La tormenta se incrementó cuando otro grupo de trabajo del
curso regresó a Marroquín III y los niños, confundiéndolos con nosotros y quién
sabe influenciados por qué adulto irresponsable, les mentaron madres y hasta
los amenazaron de muerte por “haber hablado mal de ellos”. Hago hincapié en eso
de ‘adulto irresponsable’ porque estoy segura de que los chicos ni siquiera
habían leído la crónica, su rabia y sus argumentos se fundamentaban en el
discurso de algún adulto que los había envenenado luego de depositar todo su
resentimiento social en nuestro texto inocente. Si bien luego comprendimos que
había sido un error garrafal no haber
protegido la identidad de los niños al escribir sus nombres reales, esto no era
suficiente para generar ese rechazo y odio.

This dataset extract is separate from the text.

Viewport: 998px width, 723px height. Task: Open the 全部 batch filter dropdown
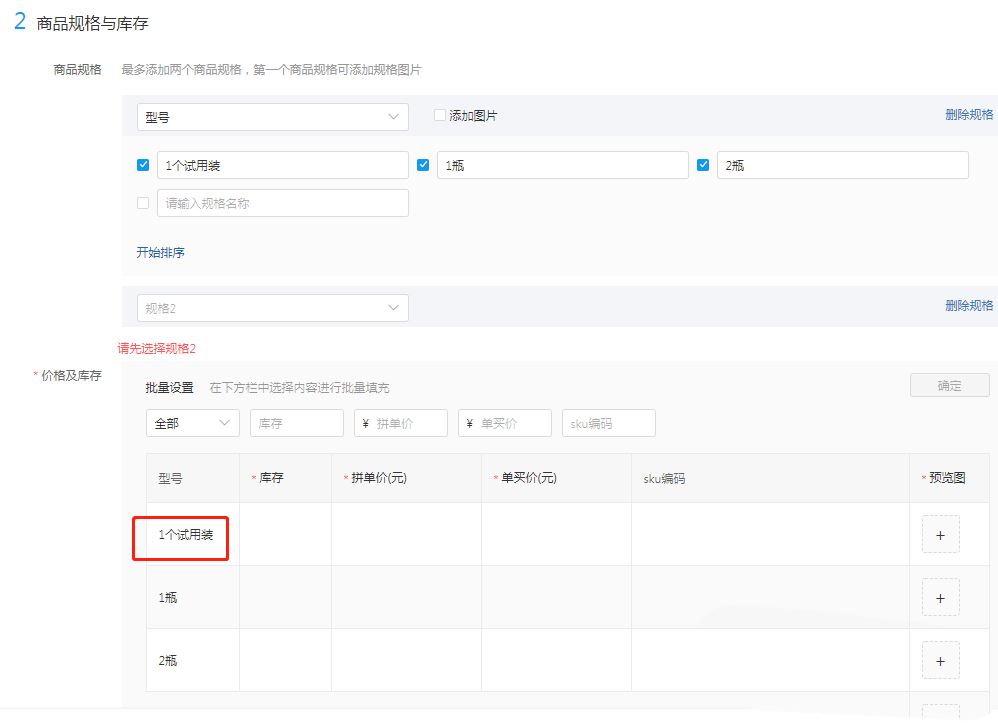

Justo ahí me di cuenta de que nuestras buenas intenciones
habían sido tiradas a la basura. El profesor de la asignatura tomó una actitud
traidora y nos dio la espalda, tal vez sin recordar que él mismo, con el 4,8
que nos puso como calificación, había validado completamente nuestros
planteamientos. Nos prohibió continuar el trabajo con la comunidad y nos obligó
a hacer una carta en la que, en forma de arrepentimiento, explicáramos al
dedillo todo lo sucedido. Pero, ¿por qué arrepentimiento? ¡Yo no me arrepentía
de nada! No podía echarme culpas por las interpretaciones erróneas que otros
habían hecho de mi trabajo, a mí me seguía pareciendo normal que la comida
favorita de alguien fuera el arroz con huevo. Es la mía también, aunque a veces
lo prefiero con pan y sin salsa de tomate.
Me ofendió profundamente que estos niños, que ya de por sí
se sentían diferentes a ‘los ricos’ (así denominaban a las personas que vivían
al otro lado de la ciudad, entre esos a nosotros y a nuestros compañeros de
universidad), se sintieran de nuevo pisoteados luego de que alguien les hubiera
dicho que nos burlamos de ellos y que los usamos para escribir un texto
macabro, al que paradójicamente no tuvieron acceso.

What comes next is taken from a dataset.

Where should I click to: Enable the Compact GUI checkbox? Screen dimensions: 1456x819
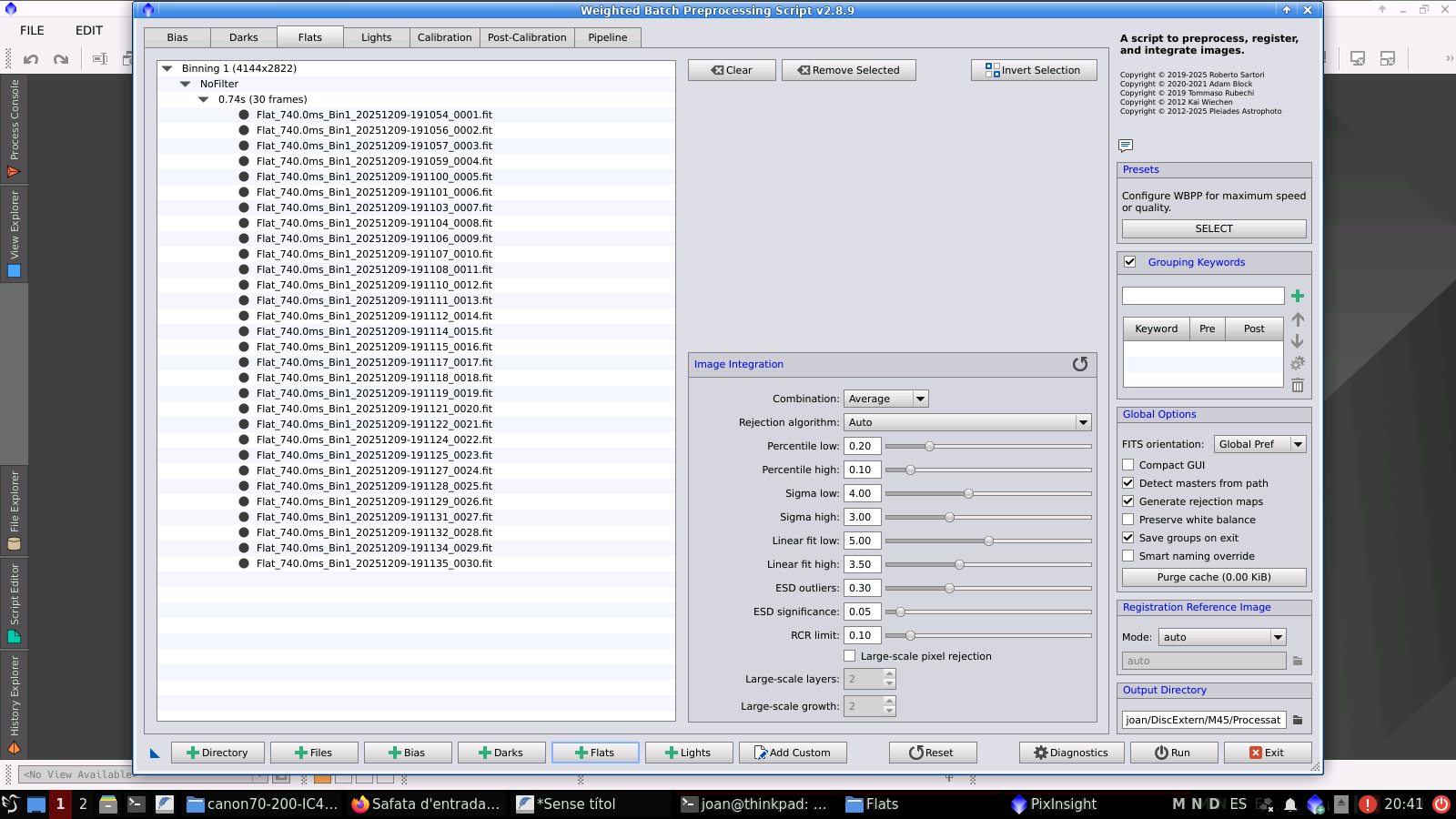pos(1128,465)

Yo opté por guardar silencio el resto de la materia. Por
fortuna, se acercaba el fin del semestre. Mi amigo Carlos ofreció un discurso
público el día de la presentación final de los proyectos del curso ante los
integrantes de la casa cultural. Entre las exposiciones de compañeros que
proponían como soluciones a los problemas de Marroquín III crear camisetas con
el logo de la casa cultural o botones que los identificaran, Carlos habló sobre
las buenas intenciones que siempre habíamos tenido y se disculpó por los malos
entendidos. El profesor se convirtió en nuestro enemigo momentáneo y nos puso
una calificación que apenas alcanzó para no perder la materia.

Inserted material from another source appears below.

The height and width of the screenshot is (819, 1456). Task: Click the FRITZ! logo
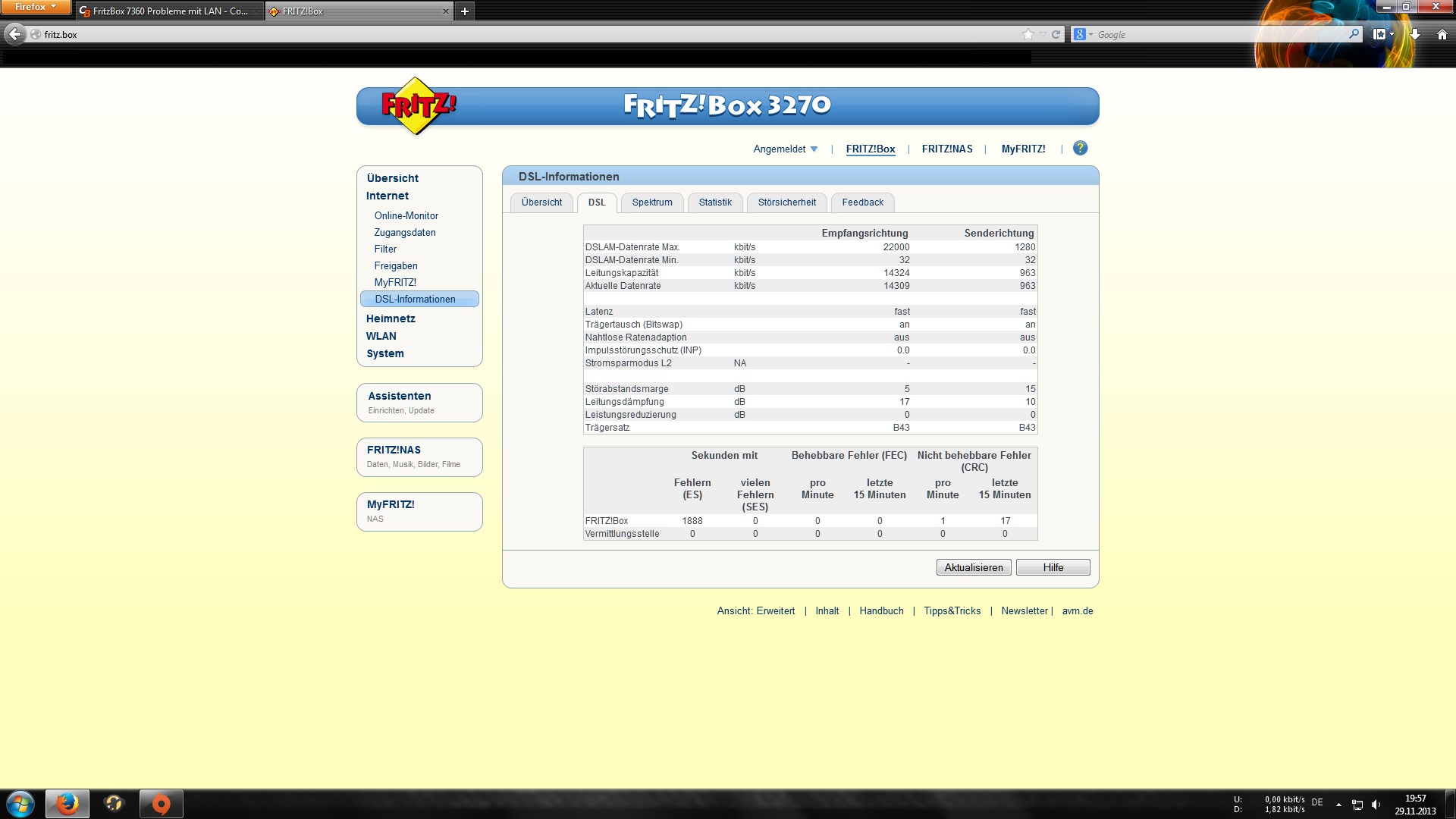[x=417, y=106]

Cuatro años después, cuando revivo minuto a minuto esta poco
grata experiencia, me doy cuenta de que la supuesta integración que se
pretendía no terminó siendo más que la reafirmación de esa línea divisoria
entre nosotros y ellos, entre ‘los ricos’ y ‘los pobres’, entre los que tienen
y los que no. Haber conocido a Linda ya no es una experiencia tan grata porque nos
convertimos en sus enemigos, en los que estamos al otro lado de sus intereses,
en los que vivimos al otro lado de la línea. Y esa línea es precisamente la que
nos tiene jodidos como país, la que no nos permite que vayamos a un barrio
desconocido sin escolta, la que nos hace creer que el asistencialismo es la
solución a los problemas, la que nos impulsa a hacer un referendo a ver si
reconocemos los derechos del otro y la culpable de que, a veces, las buenas
intenciones se conviertan en delito.